Tuesday, January 08, 2013

"The Wanderer" 5.0: circa 597, 1817, 1954, 1993 and 2005

I went out walking through streets paved with gold
Lifted some stones
Saw the skin and bones of a city without a soul
I went out walking under an atomic sky
Where the ground won't turn and the rain
It burns like the tears when I said goodbye

Yeah, I went with nothing
Nothing but the thought of you
I went wandering

I went drifting through the capitals of tin
Where men can't walk or freely talk 
And sons turn their fathers in
I stopped outside a church house 
Where the citizens like to sit
They say they want the kingdom 
But they don't want God in it

I went out with nothing
Nothing but the thought of you
I went wandering


I went out riding down that old eight lane
I passed by a thousand signs 
Looking for my own name

I went with nothing 
But the thought you'd be there too
Looking for you

I went out there in search of experience
To taste and to touch and to feel 
As much as a man can before he repents

I went out searching, looking for one good man
A spirit who would not bend or break
Who would sit at his father's right hand
I went out walking with a Bbible and a gun
The word of God lay heavy on my heart
I was sure I was the one
Now Jesus, don't you wait up
Jesus I'll be home soon
Yeah, I went out for the papers
Told her I'd be back by noon

Yeah, I left with nothing 
But the thought you'd be there too
Looking for you
Yeah, I left with nothing
Nothing but the thought of you
I went wandering

If one is to engage in revisionist history, at least do it with your own history/art.

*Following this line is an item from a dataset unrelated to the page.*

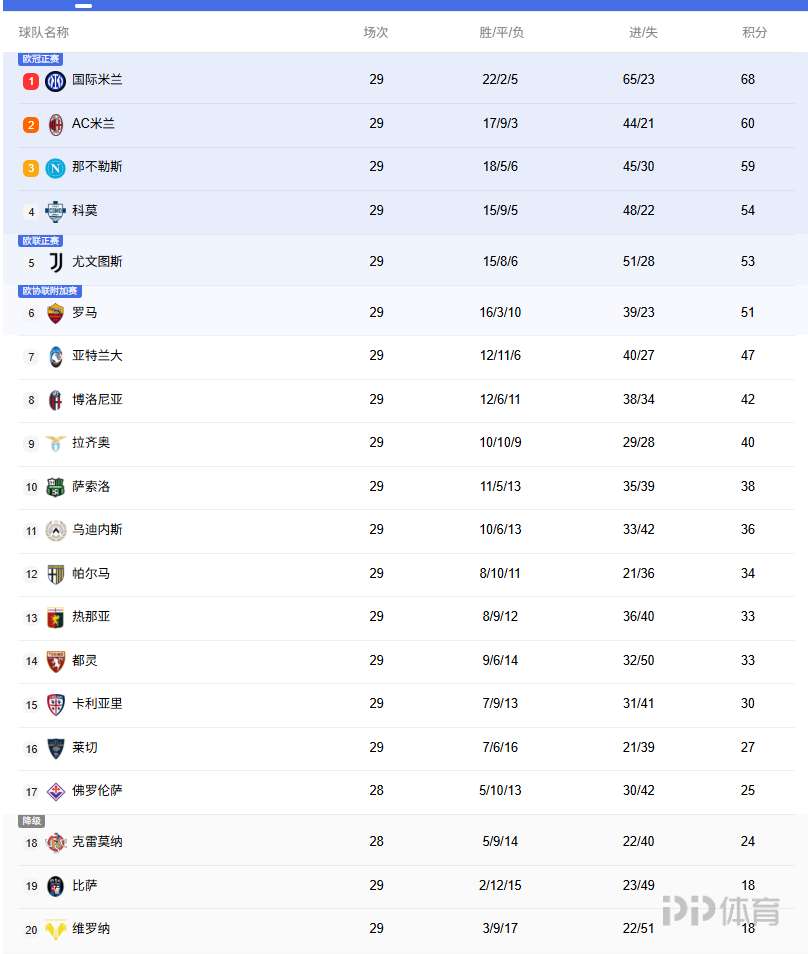
Task: Click the Inter Milan club crest
Action: pyautogui.click(x=56, y=81)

Dylan of course, is the master.

U2 has often "updated" songs from their ironic, pomo 90's to add a nicer and tidier "Christianized" ending.
(See  "The First Time" ; and "I have cursed MY rod and staff," for "I have cursed Thy rod and staff," in U22's "Love Rescue Me etc.)

But when called upon to perform "The Wanderer" after Johnny Cash's death, the band of course had to deal with Bono singing/playing the part Johnny had played (the title character).  So  to mix it up, they brilliantly intertexted some vocals from yet another song, a very different (?) song by that name for Edge to sing falsetto to.
Butt with Bono singing lines written for Johnny, taking on the persona of  a character (Bono's no stranger to doing that) who is an "unreliable (?) narrator"  ironically and counterintuitively makes the song  even more chilling (or a chilling in a different vein."

The song itself may have been victim of revisionism:

Originally called "the Preacher" (a nod to Ecclesisates).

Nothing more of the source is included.